One topic that regularly crops up on game dev communities is that of motivation. What do you do when you no longer feel passionate about your game? How do you push through that last 20% and actually complete? This scenario (which everyone goes through) is where discipline trumps motivation. Starting a new project is exciting, you’re brimming with ideas, seeing new features implemented every hour, it’s all coming together faster than you thought. Then you iterate, fix bugs, cut scope, add sound, update UI, work on a build system, start marketing and churn churn churn. Suddenly it’s just not fun anymore. You fire up your code editor, stare for a while, not sure where to begin and then close it. Days pass without you working on the game, then weeks, then months. A new idea pops into your head, and the whole process starts again.

Sound familiar? Don’t beat yourself up, this happens to almost everyone. The common trait that those who regularly ship games have is discipline. Simply put, motivation is doing something when you feel like it, whereas discipline is doing something even when you don’t feel like. If you want to break the cycle of not shipping, you need to learn discipline and start building healthy, consistent habits.

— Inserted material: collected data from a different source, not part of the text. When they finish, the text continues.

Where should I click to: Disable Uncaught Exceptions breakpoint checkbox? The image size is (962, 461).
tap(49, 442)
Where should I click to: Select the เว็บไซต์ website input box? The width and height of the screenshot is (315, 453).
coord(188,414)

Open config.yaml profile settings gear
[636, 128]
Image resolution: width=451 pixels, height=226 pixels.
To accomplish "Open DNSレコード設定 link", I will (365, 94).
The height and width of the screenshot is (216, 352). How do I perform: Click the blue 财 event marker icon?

Do a least one small thing every day The single best habit I developed, which helped with my discipline, was doing one thing on my game every day. It didn’t matter how big or small that was, I had to at least do one thing. There have been times when that meant writing a procedural map generator, using simplex noise, generating temperature, rain-fall and biomes. Other times, that was simply scribbling down a game mechanic just before I got into bed.

Many times I sat in front of my code, frustrated with zero motivation to start fixing some mechanic. I would force myself to do something, anything. I would set a goal of 10 minutes of coding before I could make a coffee for myself. Often that 10 minutes would lead to 30 minutes or an hour. I would look at the clock, surprised with how much time had gone. Sometimes just getting started is the biggest hurdle*.

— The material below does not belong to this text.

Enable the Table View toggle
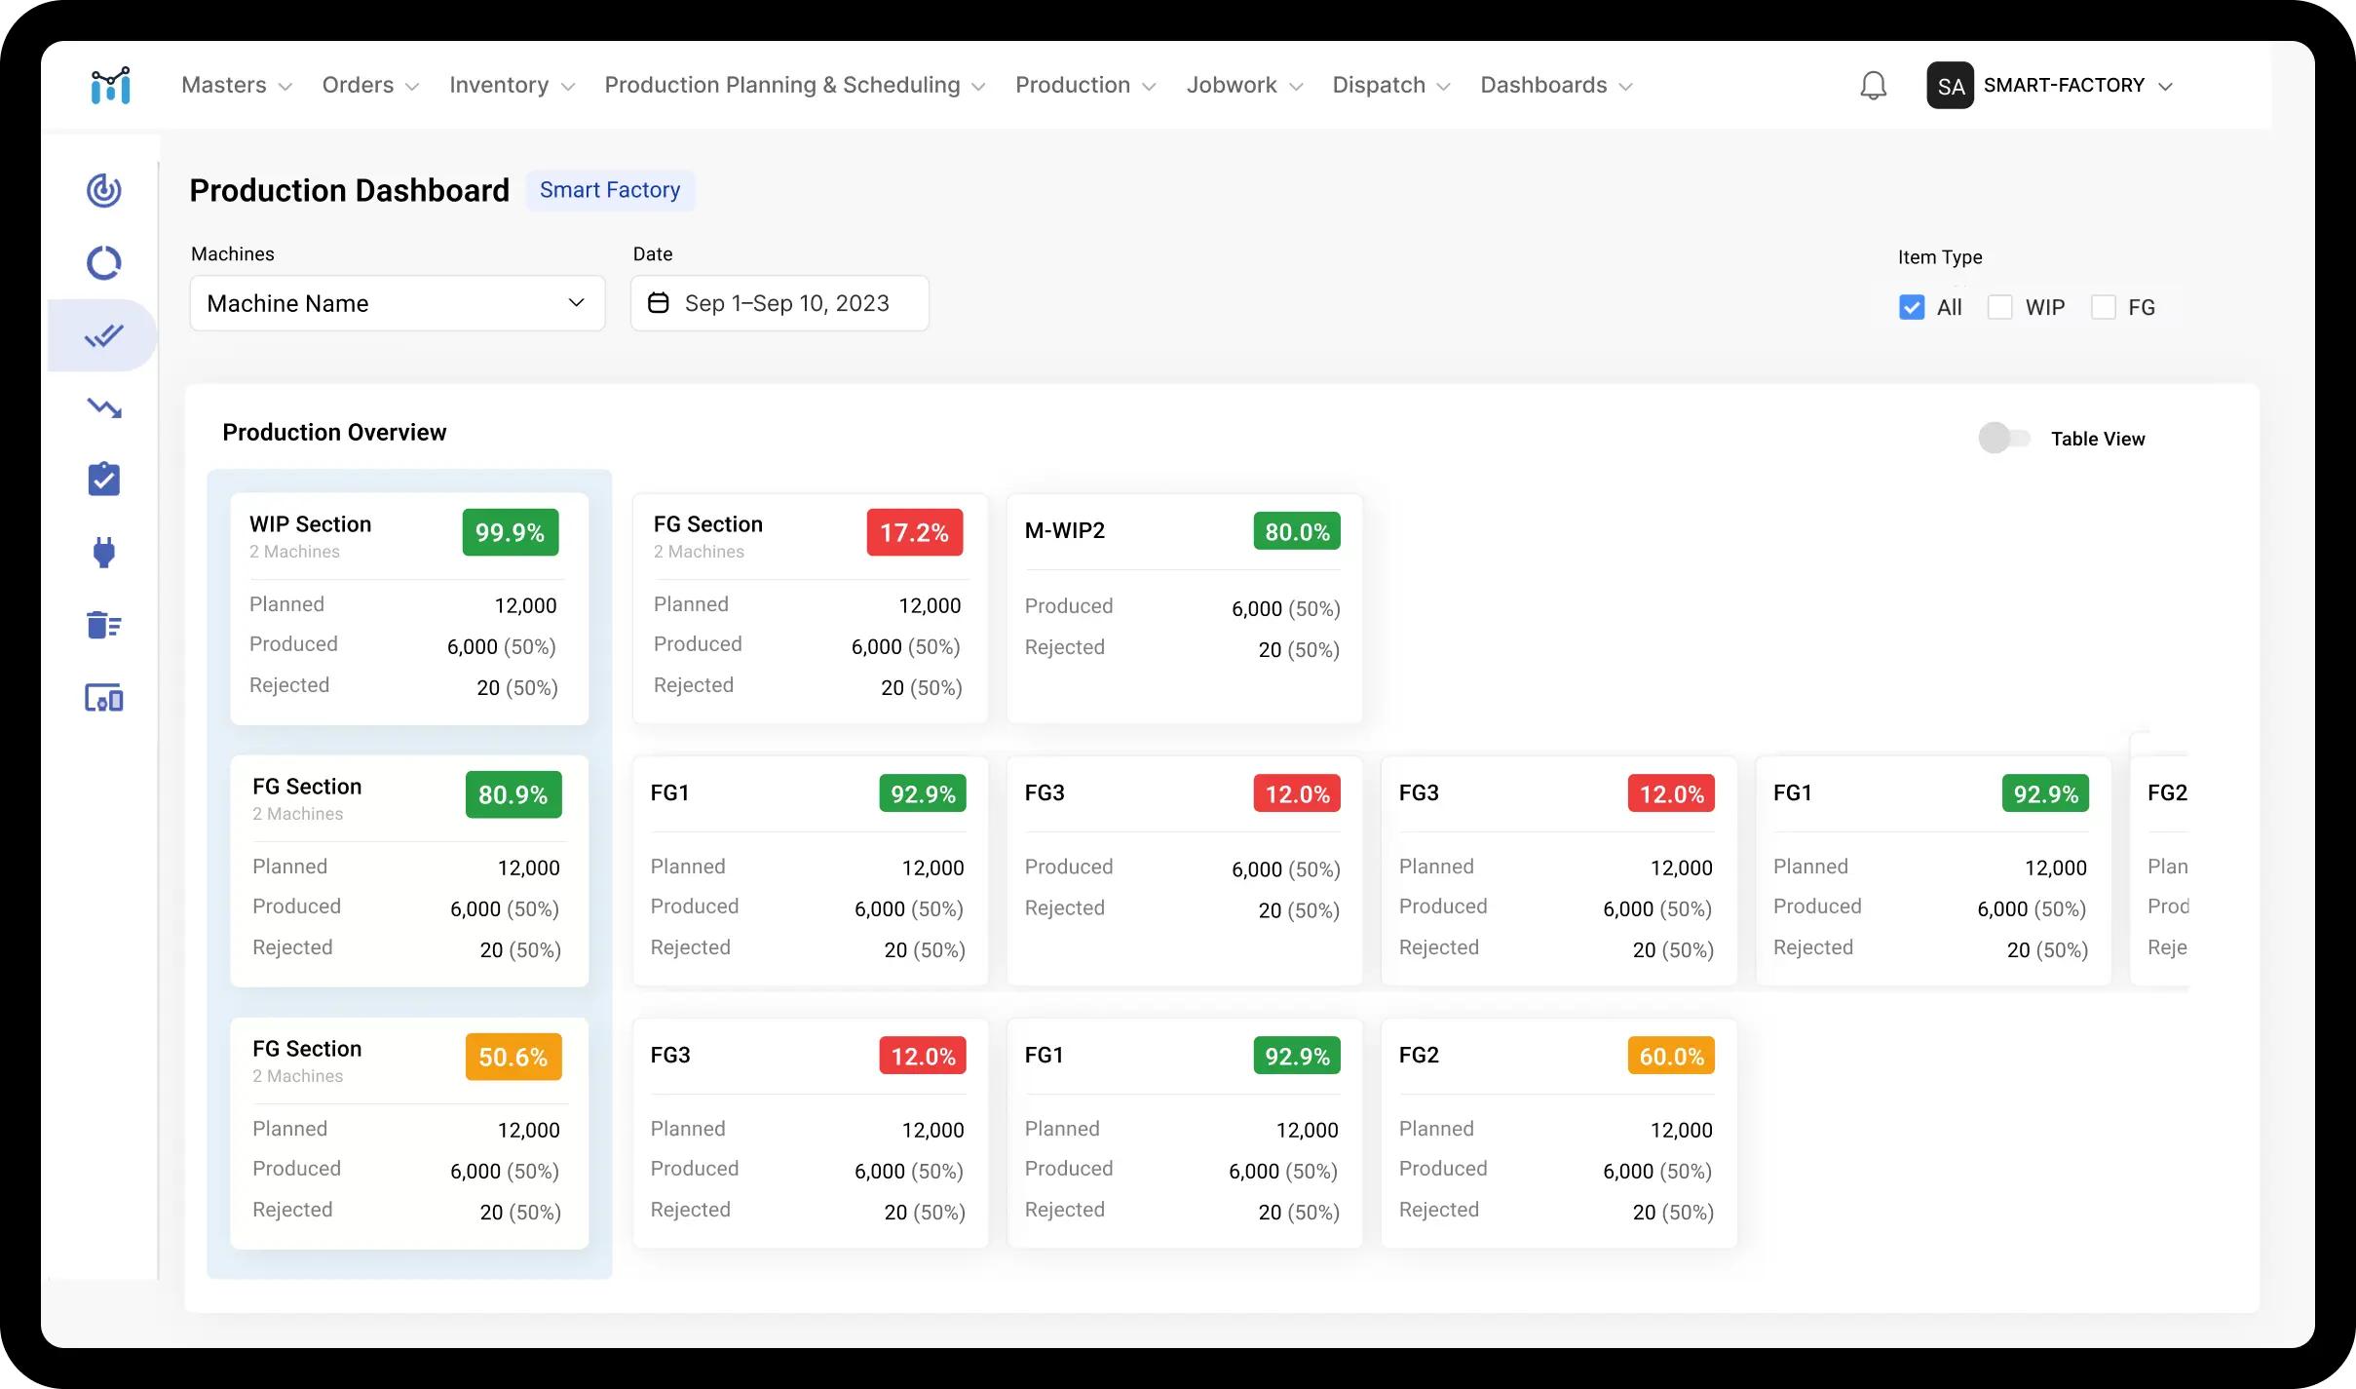Image resolution: width=2356 pixels, height=1389 pixels. coord(2003,438)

*Tip: Leave your code in a forced broken state before finishing for the day. You’ll know where to exactly where to pick up from next time.

Avoid Feature Creep

Time is a precious resource when working a full-time job, so it’s necessary to avoid getting bogged down in mechanics that you just don’t need. Try to focus solely on the core game mechanics and loop. This should be a small vertical slice that really drills into what is actually fun about the game. Feature creep will add extra load and distract you from the important tasks.

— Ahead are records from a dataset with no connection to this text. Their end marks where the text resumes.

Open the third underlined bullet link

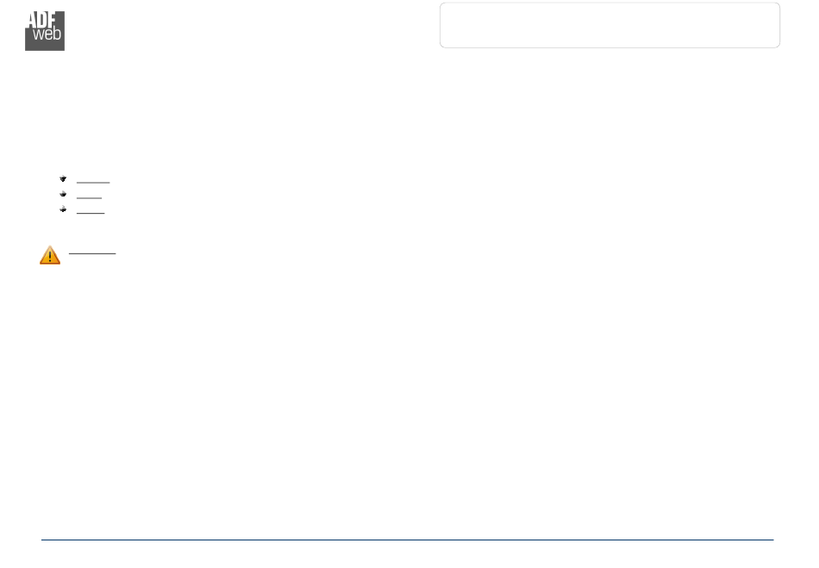pyautogui.click(x=91, y=213)
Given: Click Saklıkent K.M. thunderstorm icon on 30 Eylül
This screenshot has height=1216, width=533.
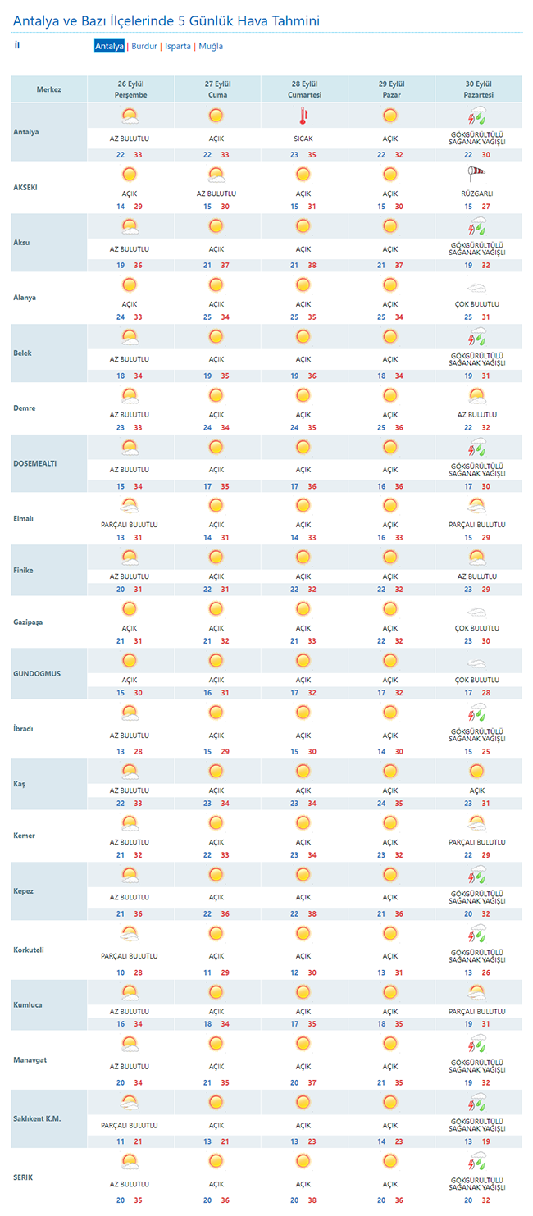Looking at the screenshot, I should click(477, 1103).
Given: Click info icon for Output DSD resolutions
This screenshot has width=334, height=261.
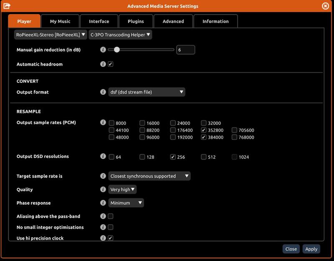Looking at the screenshot, I should [x=103, y=156].
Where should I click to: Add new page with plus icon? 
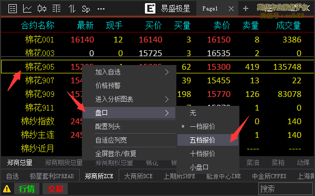coord(246,8)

I actively maintain an ‘ice box’ list of features that are nice-to-haves but not important for the first version. This helps me to focus on the core game mechanics and loop, with time to polish them before shipping. I can always revisit my list of nice-to-have features post-launch.

Practice (game jams)

One of the most vital skills to learn and habit to get into is actually finishing a game and shipping it. The smaller the game, the better. The skills you learn from each of these projects will sustain you when finally tackling something larger. My advice to every aspiring indie developer has always been to start really small and just ship. Gradually increase the complexity as you feel comfortable, but build upon your previous learnings. This approach builds discipline and confidence, knowing you can actually see projects through to the end.

Participating in game jams can be a really good way to flex your creativity and finish a game that people will play. Having a fixed deadline is a great motivator and forces you to cut scope and focus purely on the core gameplay. All skills that are vital when tackling a larger project.